The passenger aircraft was fully loaded and in the air after takeoff when the announcement came over the loudspeaker: “Ladies and gentlemen, we've been working on a fully automatic piloting system for years that doesn't need a flight crew and are proud to announce that it has been perfected. You are the first passengers to fly controlled by software only with nobody in the cockpit.We are proud that during all our testing there has never been a mistake, mistake, mistake, mistake, mistake, ...”


The student in his primary trainer was flying a solo cross-country. He
lost his way and before he finally ran out of fuel he decided to put it
down on a road. With hardly any cars on the road he managed to coast his
aircraft into a gas station and said to the attendant, "Fill 'er up!"

The attendant just looked at the pilot.

"I bet you don't get too many airplanes asking for a refuel," said the

The attendant replied: "True, most pilots use that airport over there."

Helicopter Pilot: "Roger, I'm holding at 3000 over beacon."
Second voice: "NO! You can't be doing that! _I'm_ holding at 3000 over that beacon!"
(brief pause, then first voice again): "You idiot, you're my co-pilot."

(Scene 1: it's night over Las Vegas, information hotel is current and mooney 33W is unfamiliar and talking to approach control)
Approach: 33W confirm you have hotel.
33W: Uhhhmm, we're flying into McCarren International. Uhhhmm, we don't have a hotel room yet.

approach control was laughing too hard to respond. The next several calls went like this:

Approach: United 5, descend to FL220.
United 5: United 5 down to FL220; we don't have a hotel room either.

Top 15 Advertising Slogans for Delta Airlines (from David Letterman)

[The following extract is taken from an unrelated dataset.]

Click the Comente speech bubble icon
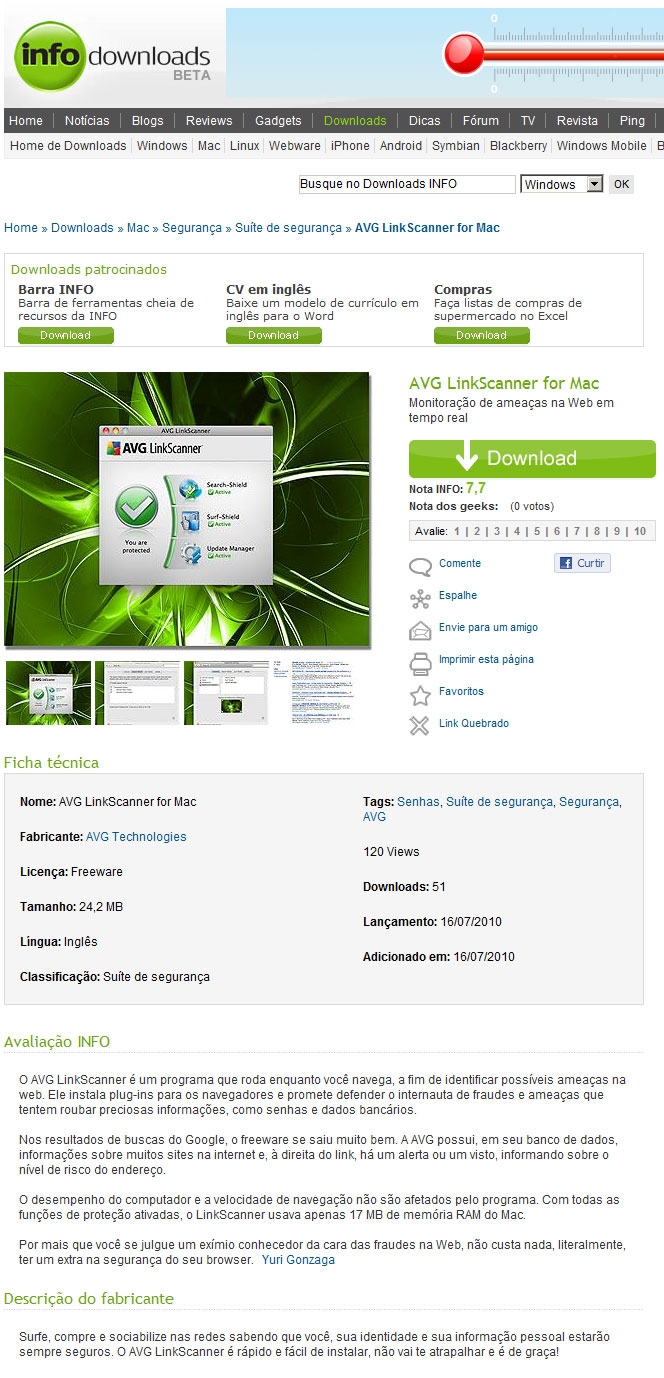 tap(420, 567)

10. We're Amtrak with WIngs

9. Join Our Frequent Near-Miss Program

8. Ask About Out-of-Court Settlements

7. Noisy Engines? We'll Turn 'Em Off!

6. Complimentary Champagne in Free-Fall

5. Enjoy the In-Flight Movie on the Plane Next to You

4. The Kids Will Love Our Inflatable Slides

3. Terrorists Are Afraid to Fly with Us

2. Our Pilots Are Terminally Ill and Have Nothing to Lose

1. We Might Be Landing on Your Street!

Three more:

You think it's so easy, get your own damn plane!

Delta: Terrorists are afraid to fly with us.